— Text section —
-----

The British Empire and France invaded Egypt, then Italy attacked Libya, and in the Balkans the age of nationalism led to the ethnicities here rising up (see 1st and 2nd Balkan Wars).
All of this meant that over a period of 100 years, the Ottoman Empire shrank more and more, and since the rising mechanization of wars from the late-19th/early-20th gave European powers such a competitive advantage, that further resistance would have been futile.
After the Balkan Wars, the Ottoman Rulers (Pashas) last attempt was to create an alliance with a European power, to safeguard what was left at the time from further foreign meddling (mainly the danger posed by Russia, aiming for control of the Dardanelles).
This geostrategic move (a grand alliance Berlin-Vienna-Budapest-Constantinople) would have indeed protected the remaining parts of the Ottoman Empire.
Russia and France were against this. GB was mixed, but mostly indifferent to such an alliance.
If you look at a map, you'll notice that "little Serbia" was in the way of such an alliance. Belgrade controlled the Danube, and rail connections not secure s long as the entire Balkans was not under the control such an alliance. The assassination of the Archduke was a welcome pretext to get rid of Serbia.

-----

— Information provided —
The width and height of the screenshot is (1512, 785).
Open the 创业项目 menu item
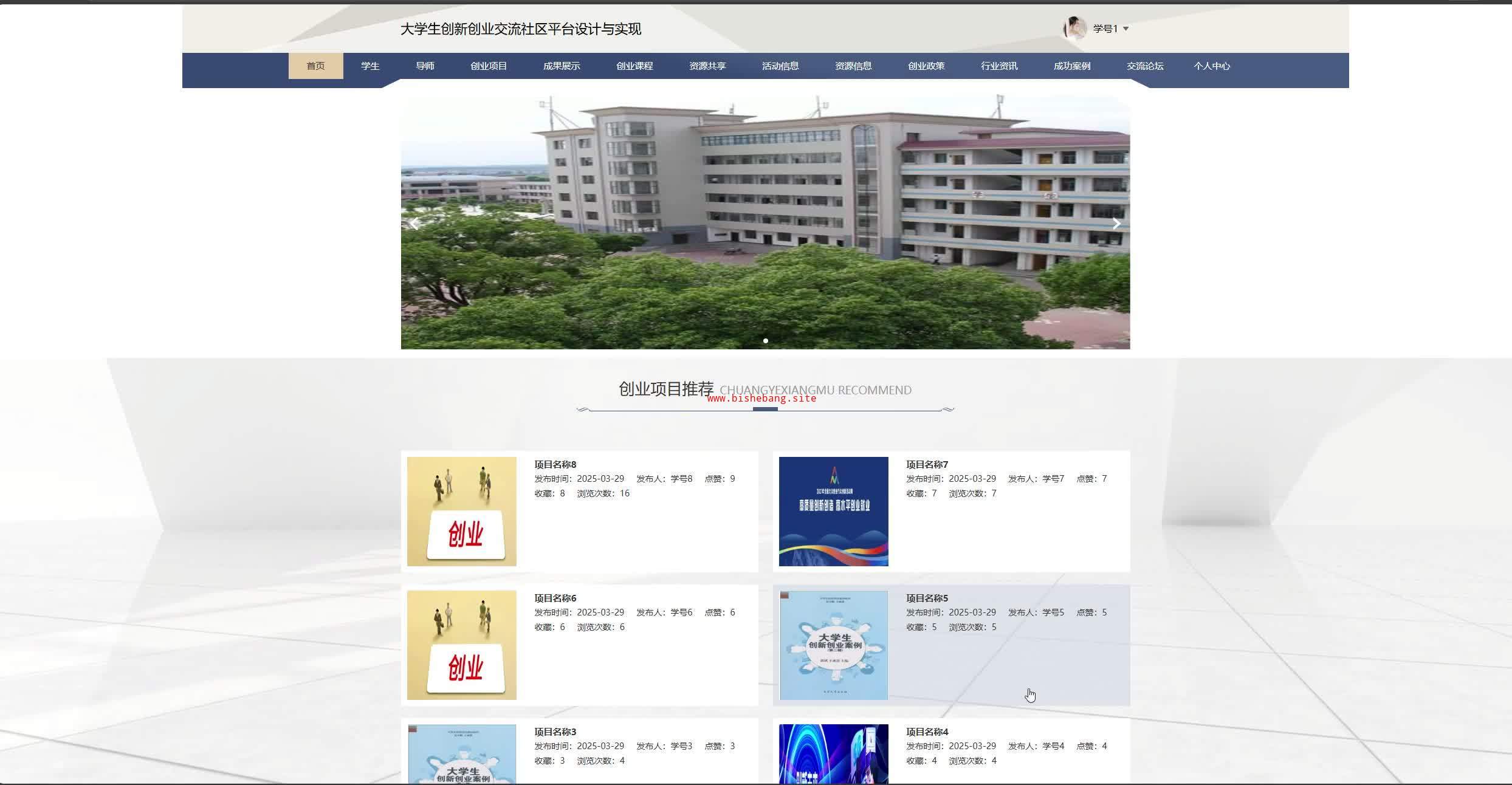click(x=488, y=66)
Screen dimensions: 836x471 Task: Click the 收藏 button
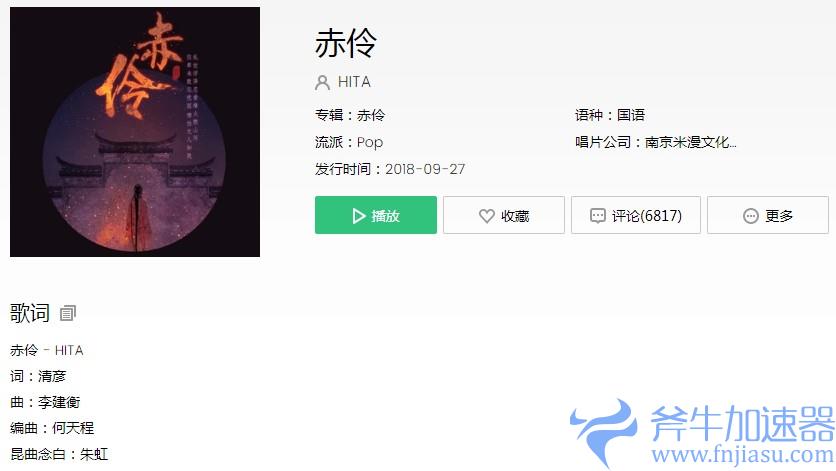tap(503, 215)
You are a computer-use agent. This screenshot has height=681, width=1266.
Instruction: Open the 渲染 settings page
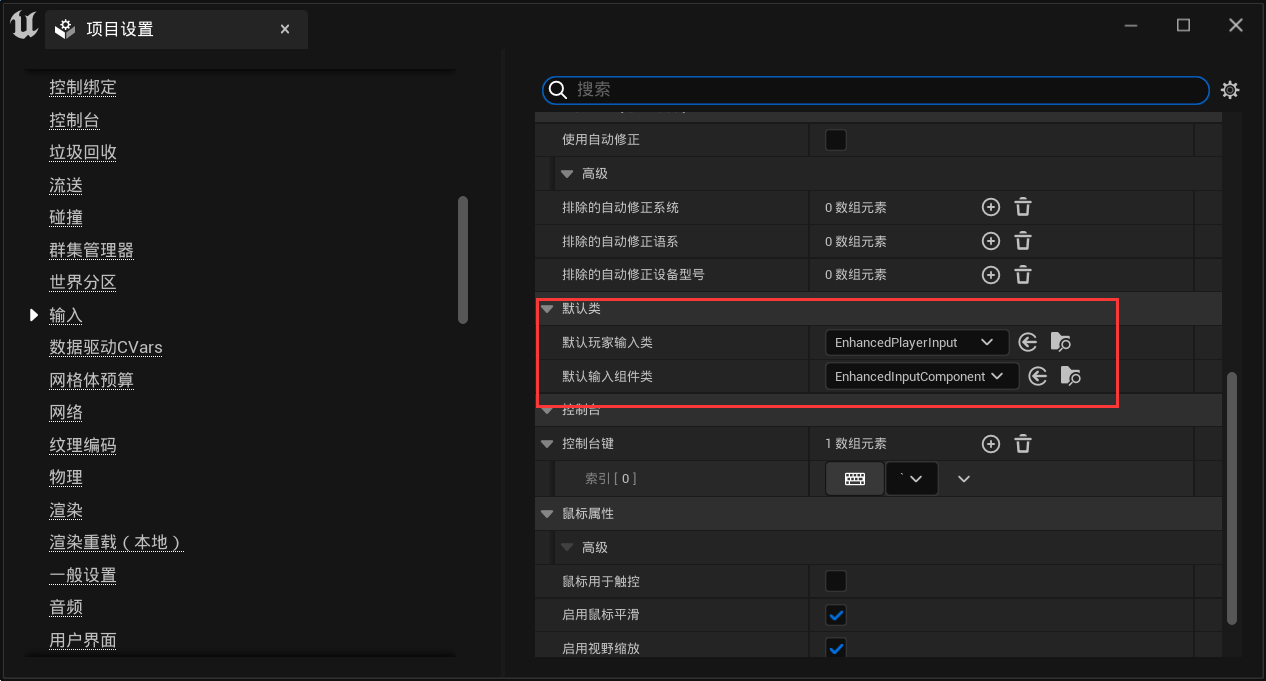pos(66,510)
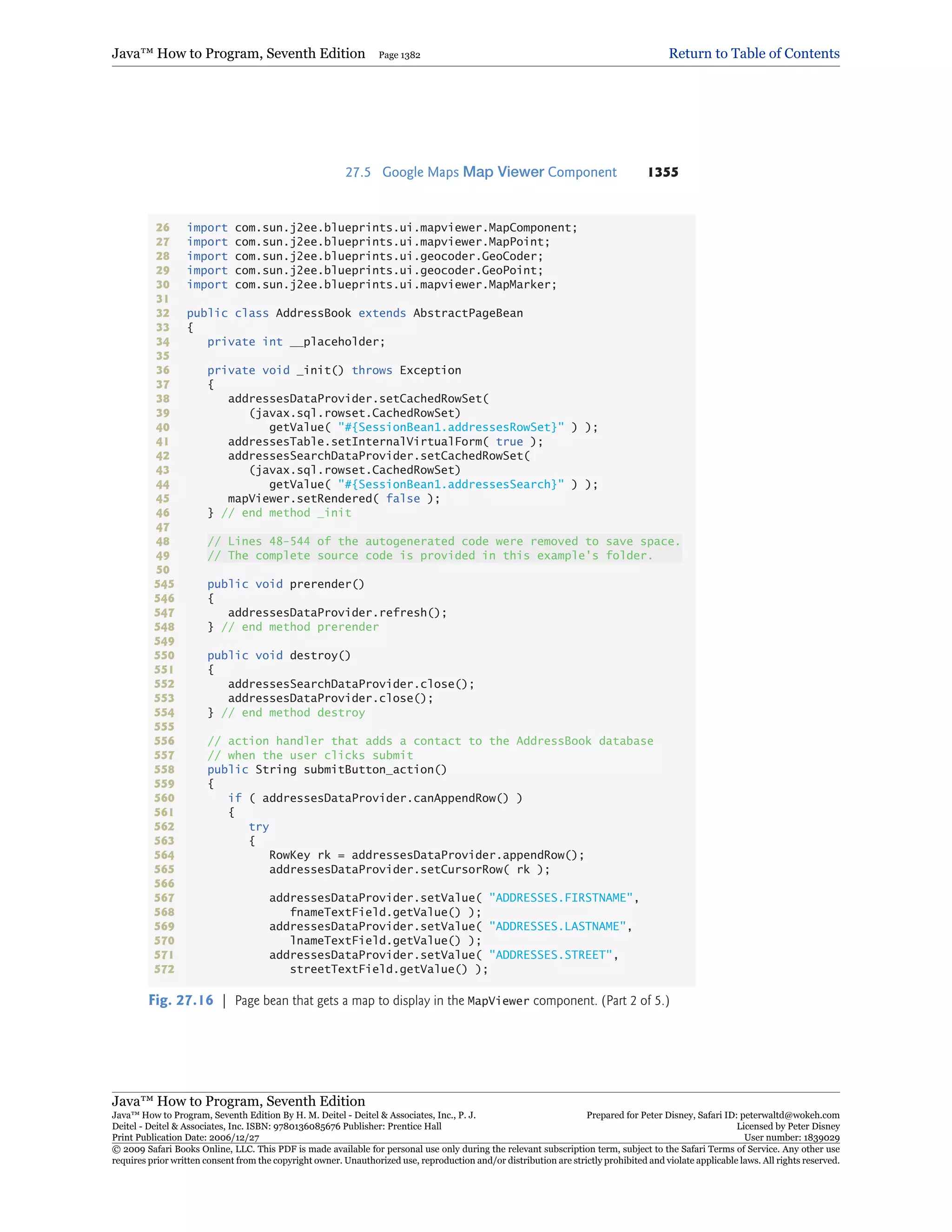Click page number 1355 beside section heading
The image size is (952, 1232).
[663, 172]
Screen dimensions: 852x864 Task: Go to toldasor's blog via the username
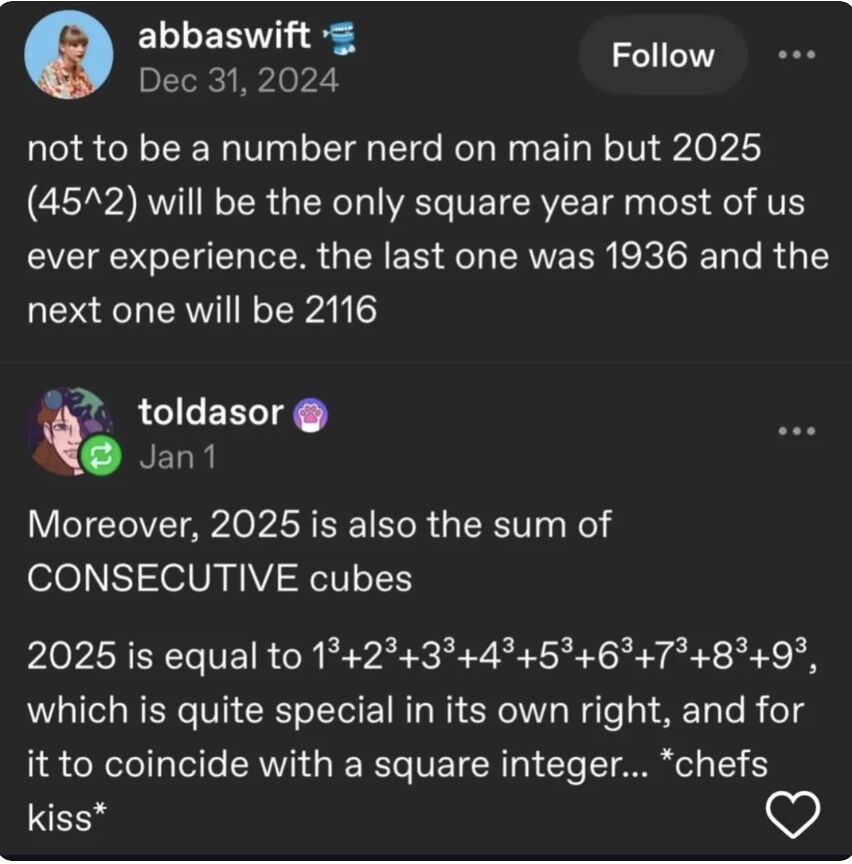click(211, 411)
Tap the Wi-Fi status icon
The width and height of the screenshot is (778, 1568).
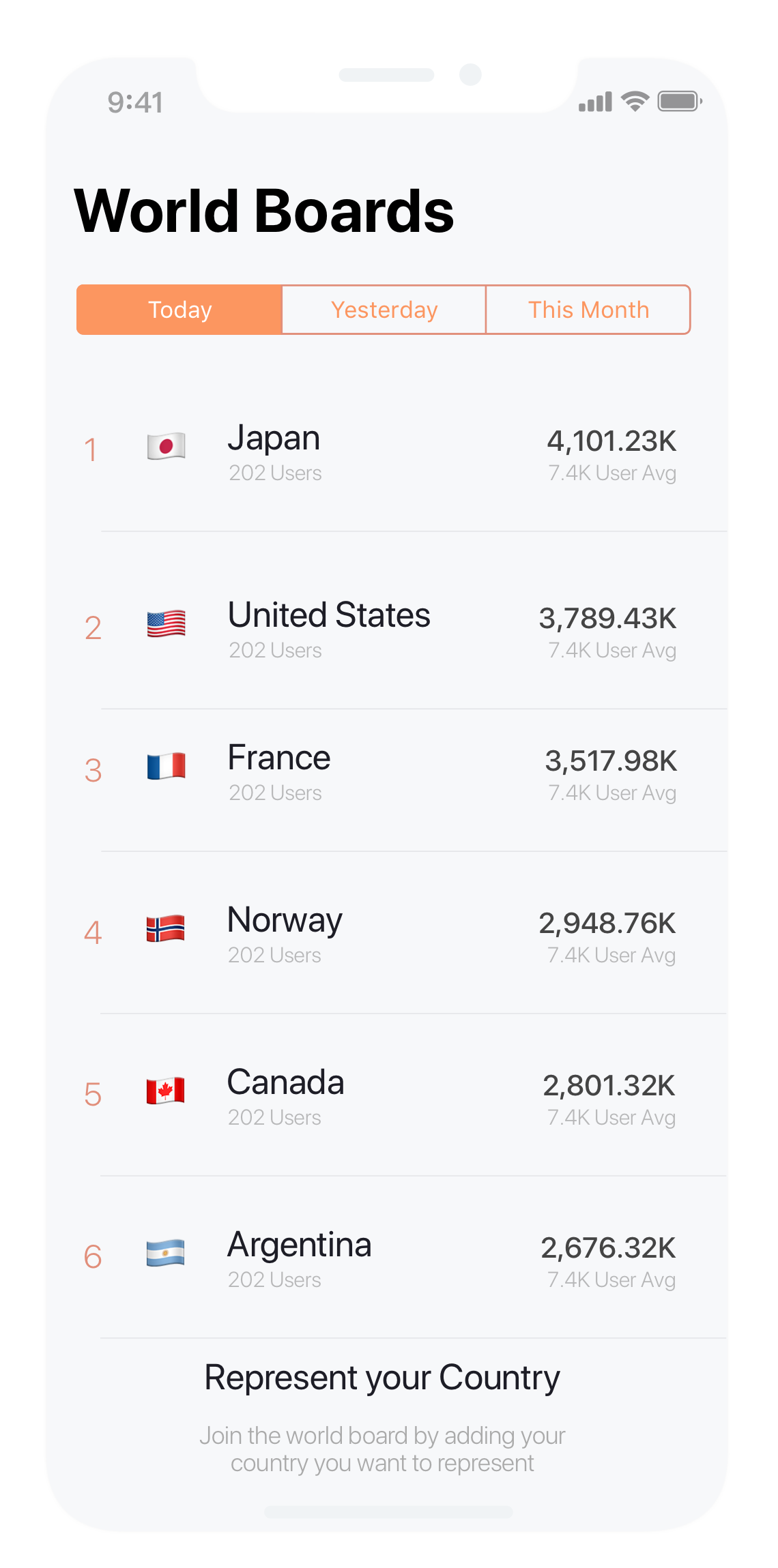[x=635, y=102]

-----

— Task requirements —
Extract the part of the Ottoman Empire passage between "The British Empire" and "the Ottoman Empire.", inclusive. The records have no connection to the Ottoman Empire passage.

— Expected output —
The British Empire and France invaded Egypt, then Italy attacked Libya, and in the Balkans the age of nationalism led to the ethnicities here rising up (see 1st and 2nd Balkan Wars).
All of this meant that over a period of 100 years, the Ottoman Empire shrank more and more, and since the rising mechanization of wars from the late-19th/early-20th gave European powers such a competitive advantage, that further resistance would have been futile.
After the Balkan Wars, the Ottoman Rulers (Pashas) last attempt was to create an alliance with a European power, to safeguard what was left at the time from further foreign meddling (mainly the danger posed by Russia, aiming for control of the Dardanelles).
This geostrategic move (a grand alliance Berlin-Vienna-Budapest-Constantinople) would have indeed protected the remaining parts of the Ottoman Empire.